**REQUIREMENT A**
List every distinct year mentioned in the article on Executive MBA programs, giving each year once.
**REQUIREMENT B**
Reproduce a section of the article on Executive MBA programs word for word. Begin at the words "I have held" and stop after "any time soon.".
**REQUIREMENT C**
Write the next part of the article on Executive MBA programs, picking up after its final sentence.

**PASSAGE GIVEN**
* * * * *
The University of Chicago launched the first Executive MBA in 1943 to target executives who wanted to study for MBAs as they continued to work. Since then, EMBA programs have become “cash cows” in the business school portfolio—not only have schools been able to charge premium tuition rates, but many EMBA students have had their tuition fully sponsored by their companies. Most business schools haven’t even needed to offer career services to EMBA students, who traditionally have planned to stay in their current jobs after graduation.
But market trends have changed significantly from those that drove the original EMBA model, and it’s time for EMBA programs to evolve accordingly. If business schools are to serve the needs of 21st-century executives, they would be wise to rethink what they offer to better attract and serve this increasingly diverse and demanding demographic of students.
INDICATORS OF CHANGE
Over the last decade, the EMBA market has seen big changes in three major areas:
Decreased tuition support. Companies largely are no longer willing to pay full tuition to send their employees to EMBA programs. According to the Executive MBA Council (EMBAC), only 24.6 percent of students enrolled in EMBA programs in 2014 were fully supported by their organizations. That’s up slightly from 24 percent in 2013, but still down from 40 percent in 2003. The survey also indicated that 39.8 percent of EMBA students were self-funded—down from 41.2 percent in 2013, but still up from 25 percent in 2003.
In addition, many U.S. companies still swear by a tax credit, which allows them to provide a maximum annual tuition reimbursement of US$5,250 per employee tax free. That amount cannot buy much education in today’s market.
I have held discussions with many human resource professionals, corporate decision makers, and prospective students about what they see ahead for EMBA programs. Most have shared the same sentiment—that we shouldn’t expect a large increase in fully sponsored executive degree programs any time soon.
Increased student expectations. Many students now enroll in EMBA programs not to improve their skills for their current positions, but to change companies and careers. That means they expect career service offerings, and business schools are scrambling to deliver. But EMBA students also tend to earn high salaries—according to EMBAC’s 2014 Student Exit Benchmarking Survey, the average salary and bonus package for graduates is US$181,965, up from $159,963 in 2013. That means it can be difficult for business schools to satisfy EMBA students’ expectations of placement.
In addition, more EMBA students represent “new consumers” for business education, who are paying for tuition themselves. Often part of the millennial generation, these new consumers closely critique the entire EMBA experience, from the faculty to the facilities, from the dean’s vision to the catering. They expect a high degree of personalization, social connection, and brand identification; they want more for their investment; and they will be vocal about their expectations throughout their academic journey.
* * * * *
**INFORMATION PROVIDED**
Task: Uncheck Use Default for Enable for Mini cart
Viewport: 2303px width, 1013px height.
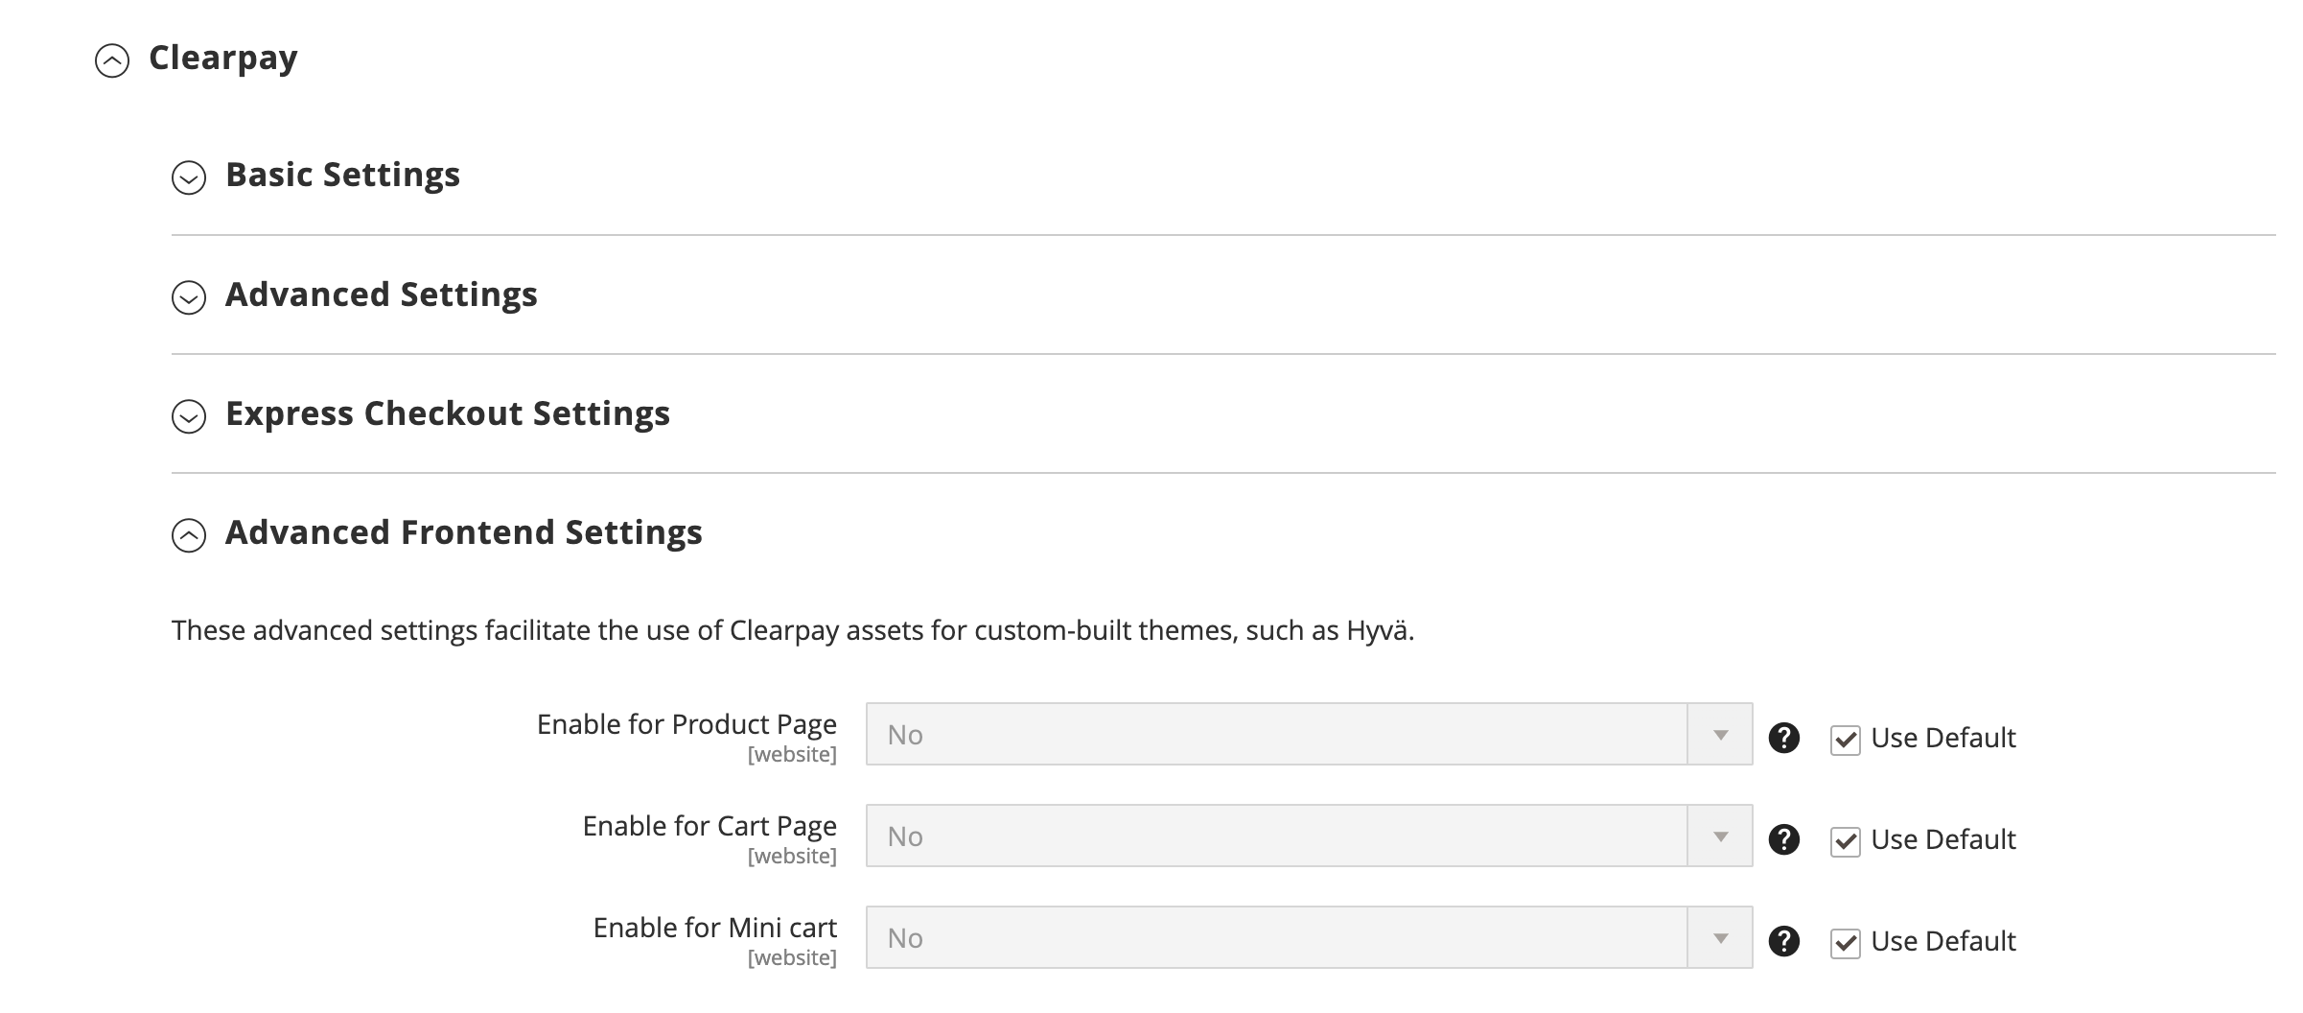Action: 1847,941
* * * * *
**EXPECTED ANSWER A**
1943, 2003, 2013, 2014

**EXPECTED ANSWER B**
I have held discussions with many human resource professionals, corporate decision makers, and prospective students about what they see ahead for EMBA programs. Most have shared the same sentiment—that we shouldn’t expect a large increase in fully sponsored executive degree programs any time soon.

**EXPECTED ANSWER C**
Negative market perceptions. Even as EMBA students develop higher expectations of their programs, some recruiters and HR professionals have begun to view the EMBA as inferior to a traditional MBA—as a kind of “MBA Lite”—in terms of workload and deliverables.
One factor driving this view is that it takes less time to complete an EMBA than a traditional MBA. In the U.S., for example, full-time students need 15 to 18 months to complete an MBA degree; part-time students need around 36 months. It is difficult for critics to fathom how busy EMBA students with intense work schedules can complete programs of equal rigor in just 20 months.
Detractors also suggest that EMBA programs aren’t as rigorous. Consultants and blogs like BeattheGMAT.com advise executives to apply to EMBA programs over MBA programs because the admissions criteria might not be as tough. They point to the fact that admissions offices often place more emphasis on professional experience and less on quantitative factors such as undergraduate GPA and GMAT scores. In fact, some schools have dropped the GMAT requirement altogether—only two of the six major EMBA programs in New York City still require the GMAT for admission.
Finally, some stakeholders believe that faculty might accommodate executive students too much, in terms of workload and deadlines, largely because of the revenue potential of EMBA programs. Whether or not this is true, any sense of a conflict of interest among faculty only reinforces the “MBA Lite” perception.
HOW SHOULD B-SCHOOLS RESPOND?
While I don’t think that the “MBA Lite” perception is justified, we can’t ignore the fact that other stakeholders hold this belief. It’s time for business schools to redirect people’s thinking and reposition the EMBA as an experience that’s not only of equal rigor to the MBA, but also one that students and companies alike believe is worth paying for. I see several ways to achieve this goal:
Analyze tuition and cost. When EMBA programs were first introduced, they largely followed a “business-to-business” model. Program directors sold the degree directly to corporate human resources officers, who would nominate members of their workforce for sponsorship. Some schools even would reserve a certain number of seats for employees from local companies. This B2B model allowed business schools to charge a premium. But today’s recruiting process follows more of a “business-to-consumer” model, with program directors selling the program directly to prospective students themselves.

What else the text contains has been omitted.